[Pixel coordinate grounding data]
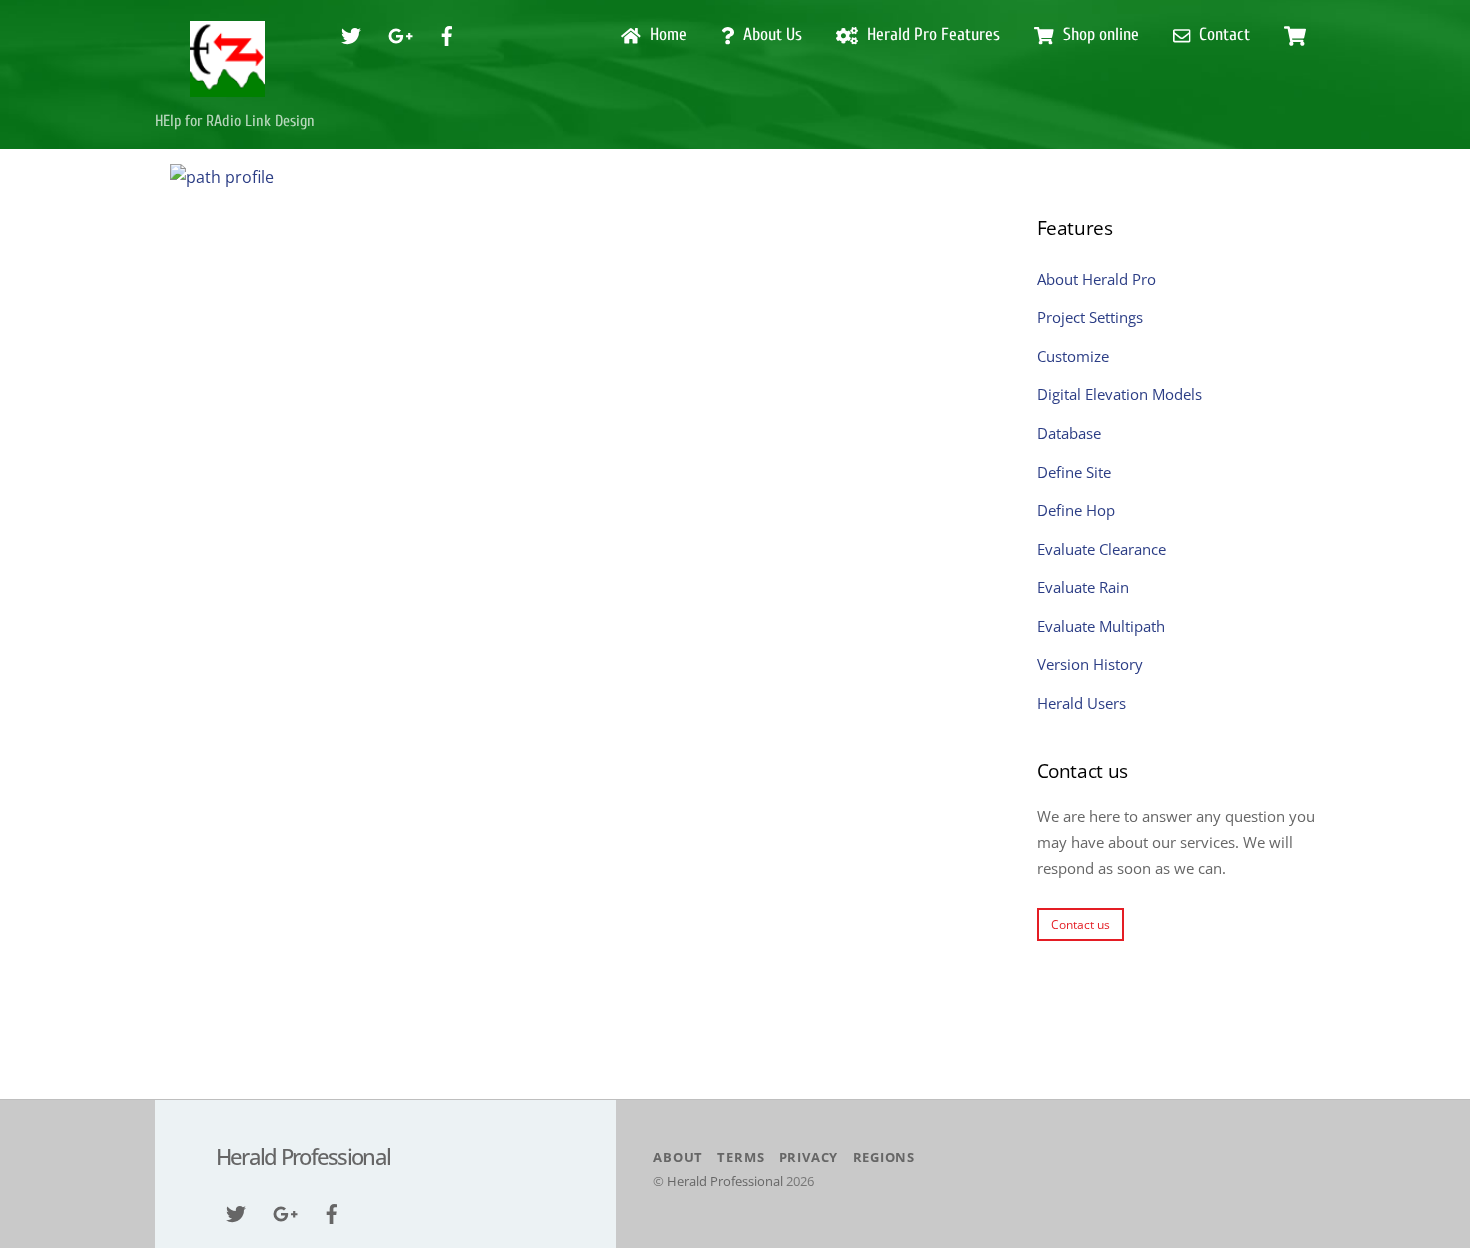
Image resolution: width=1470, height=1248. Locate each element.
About (678, 1157)
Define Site (1074, 472)
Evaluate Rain (1083, 587)
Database (1069, 433)
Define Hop (1076, 510)
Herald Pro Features (931, 34)
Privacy (808, 1157)
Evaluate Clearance (1101, 549)
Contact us (1080, 924)
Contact (1222, 34)
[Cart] (1295, 36)
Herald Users (1081, 703)
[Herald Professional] (227, 88)
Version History (1090, 664)
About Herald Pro (1096, 279)
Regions (884, 1157)
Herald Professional (725, 1181)
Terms (740, 1157)
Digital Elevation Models (1119, 394)
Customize (1073, 356)
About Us (770, 34)
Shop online (1099, 34)
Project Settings (1090, 317)
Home (666, 34)
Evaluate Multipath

Task goal: Restate each entry word for word, leaving out any pictures.

Solved exercise:
Image resolution: width=1470, height=1248. Locate each element.
About (678, 1157)
Define Site (1074, 472)
Evaluate Rain (1083, 587)
Database (1069, 433)
Define Hop (1076, 510)
Herald Pro Features (931, 34)
Privacy (808, 1157)
Evaluate Clearance (1101, 549)
Contact us (1080, 924)
Contact (1222, 34)
[Cart] (1295, 36)
Herald Users (1081, 703)
[Herald Professional] (227, 88)
Version History (1090, 664)
About Herald Pro (1096, 279)
Regions (884, 1157)
Herald Professional (725, 1181)
Terms (740, 1157)
Digital Elevation Models (1119, 394)
Customize (1073, 356)
About Us (770, 34)
Shop online (1099, 34)
Project Settings (1090, 317)
Home (666, 34)
Evaluate Multipath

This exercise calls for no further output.